*Your goal:* Would you transcribe the line containing "here. (29, 285)" and every line after it, through the end of the records below, exactly and with nothing else?

*Source data:*
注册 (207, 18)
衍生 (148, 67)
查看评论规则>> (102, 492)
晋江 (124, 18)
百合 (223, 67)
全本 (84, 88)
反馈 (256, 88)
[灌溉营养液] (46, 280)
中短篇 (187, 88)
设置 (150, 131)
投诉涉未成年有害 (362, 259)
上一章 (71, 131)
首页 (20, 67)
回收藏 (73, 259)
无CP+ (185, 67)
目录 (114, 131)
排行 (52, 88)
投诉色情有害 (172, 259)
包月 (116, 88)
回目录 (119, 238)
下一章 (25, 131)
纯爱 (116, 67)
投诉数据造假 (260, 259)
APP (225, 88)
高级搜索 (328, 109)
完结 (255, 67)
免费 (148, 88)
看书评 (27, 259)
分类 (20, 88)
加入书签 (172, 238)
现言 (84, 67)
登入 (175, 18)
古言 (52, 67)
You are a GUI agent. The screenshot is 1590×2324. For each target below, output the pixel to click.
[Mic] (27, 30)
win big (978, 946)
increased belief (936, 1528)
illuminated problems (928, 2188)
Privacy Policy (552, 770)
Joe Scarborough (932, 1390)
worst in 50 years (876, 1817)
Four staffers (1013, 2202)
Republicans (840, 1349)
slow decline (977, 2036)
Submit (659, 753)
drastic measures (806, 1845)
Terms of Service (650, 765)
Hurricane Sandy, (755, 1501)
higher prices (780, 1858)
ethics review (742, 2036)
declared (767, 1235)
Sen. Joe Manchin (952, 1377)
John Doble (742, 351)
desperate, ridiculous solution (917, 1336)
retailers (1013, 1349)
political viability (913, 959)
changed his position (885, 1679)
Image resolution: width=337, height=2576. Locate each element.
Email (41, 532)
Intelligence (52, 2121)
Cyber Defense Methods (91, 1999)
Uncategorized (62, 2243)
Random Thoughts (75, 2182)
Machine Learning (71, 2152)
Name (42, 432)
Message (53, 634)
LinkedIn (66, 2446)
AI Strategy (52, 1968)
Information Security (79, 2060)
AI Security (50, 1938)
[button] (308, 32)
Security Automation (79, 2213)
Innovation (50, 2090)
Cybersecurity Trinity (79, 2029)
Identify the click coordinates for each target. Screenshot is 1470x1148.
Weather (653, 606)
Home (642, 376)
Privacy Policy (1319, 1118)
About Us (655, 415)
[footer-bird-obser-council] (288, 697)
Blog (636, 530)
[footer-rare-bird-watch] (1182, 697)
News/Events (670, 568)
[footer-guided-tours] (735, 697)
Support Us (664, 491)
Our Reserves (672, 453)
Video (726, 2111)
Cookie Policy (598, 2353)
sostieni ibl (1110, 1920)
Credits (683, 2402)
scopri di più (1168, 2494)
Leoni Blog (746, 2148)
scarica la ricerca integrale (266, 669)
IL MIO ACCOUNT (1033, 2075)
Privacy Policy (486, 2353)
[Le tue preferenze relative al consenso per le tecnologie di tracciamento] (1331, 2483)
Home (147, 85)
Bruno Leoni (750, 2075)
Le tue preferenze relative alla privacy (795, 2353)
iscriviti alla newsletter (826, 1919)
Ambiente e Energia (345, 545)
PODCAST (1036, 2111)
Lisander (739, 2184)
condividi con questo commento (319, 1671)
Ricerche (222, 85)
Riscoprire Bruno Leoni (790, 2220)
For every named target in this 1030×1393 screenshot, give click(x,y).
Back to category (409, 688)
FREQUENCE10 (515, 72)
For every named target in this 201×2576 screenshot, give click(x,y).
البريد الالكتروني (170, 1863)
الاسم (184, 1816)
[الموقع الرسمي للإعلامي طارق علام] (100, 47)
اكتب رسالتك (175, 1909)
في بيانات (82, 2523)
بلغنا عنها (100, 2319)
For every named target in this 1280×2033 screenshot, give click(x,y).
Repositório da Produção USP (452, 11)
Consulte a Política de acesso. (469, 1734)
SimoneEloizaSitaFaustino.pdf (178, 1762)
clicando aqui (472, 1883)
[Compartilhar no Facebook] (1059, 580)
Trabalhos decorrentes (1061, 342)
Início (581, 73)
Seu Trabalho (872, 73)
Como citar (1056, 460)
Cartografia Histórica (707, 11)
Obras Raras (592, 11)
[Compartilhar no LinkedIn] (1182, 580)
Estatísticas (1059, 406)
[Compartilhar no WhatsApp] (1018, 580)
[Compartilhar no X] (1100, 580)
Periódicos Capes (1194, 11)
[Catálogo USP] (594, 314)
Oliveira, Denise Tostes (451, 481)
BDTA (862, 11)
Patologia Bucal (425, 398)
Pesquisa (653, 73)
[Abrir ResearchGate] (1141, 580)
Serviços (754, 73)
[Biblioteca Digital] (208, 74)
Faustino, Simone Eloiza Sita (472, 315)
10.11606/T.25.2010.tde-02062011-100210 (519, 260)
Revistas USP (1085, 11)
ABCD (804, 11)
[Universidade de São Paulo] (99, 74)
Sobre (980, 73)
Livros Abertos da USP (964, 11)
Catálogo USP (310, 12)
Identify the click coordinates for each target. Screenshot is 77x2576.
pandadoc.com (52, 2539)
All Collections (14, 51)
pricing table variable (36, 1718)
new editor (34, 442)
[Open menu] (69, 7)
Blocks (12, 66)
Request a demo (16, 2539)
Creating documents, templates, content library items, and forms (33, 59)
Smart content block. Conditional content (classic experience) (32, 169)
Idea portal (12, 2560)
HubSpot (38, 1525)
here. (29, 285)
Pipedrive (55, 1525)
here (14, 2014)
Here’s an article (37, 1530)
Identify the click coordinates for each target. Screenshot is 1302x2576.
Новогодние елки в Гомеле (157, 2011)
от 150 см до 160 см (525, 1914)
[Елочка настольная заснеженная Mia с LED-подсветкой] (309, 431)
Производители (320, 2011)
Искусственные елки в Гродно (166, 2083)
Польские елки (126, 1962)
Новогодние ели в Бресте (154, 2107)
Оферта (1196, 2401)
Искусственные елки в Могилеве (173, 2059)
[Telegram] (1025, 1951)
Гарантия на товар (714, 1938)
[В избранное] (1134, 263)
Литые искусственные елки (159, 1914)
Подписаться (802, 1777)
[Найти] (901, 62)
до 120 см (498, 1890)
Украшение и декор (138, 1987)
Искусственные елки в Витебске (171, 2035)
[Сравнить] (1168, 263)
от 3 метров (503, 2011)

*Response to this exercise:*
here. (29, 285)
Pipedrive (55, 1525)
here (14, 2014)
Here’s an article (37, 1530)
Identify the click coordinates for each target. Screenshot is 1302x2576.
Новогодние елки в Гомеле (157, 2011)
от 150 см до 160 см (525, 1914)
[Елочка настольная заснеженная Mia с LED-подсветкой] (309, 431)
Производители (320, 2011)
Искусственные елки в Гродно (166, 2083)
Польские елки (126, 1962)
Новогодние ели в Бресте (154, 2107)
Оферта (1196, 2401)
Искусственные елки в Могилеве (173, 2059)
[Telegram] (1025, 1951)
Гарантия на товар (714, 1938)
[В избранное] (1134, 263)
Литые искусственные елки (159, 1914)
Подписаться (802, 1777)
[Найти] (901, 62)
до 120 см (498, 1890)
Украшение и декор (138, 1987)
Искусственные елки в Витебске (171, 2035)
[Сравнить] (1168, 263)
от 3 метров (503, 2011)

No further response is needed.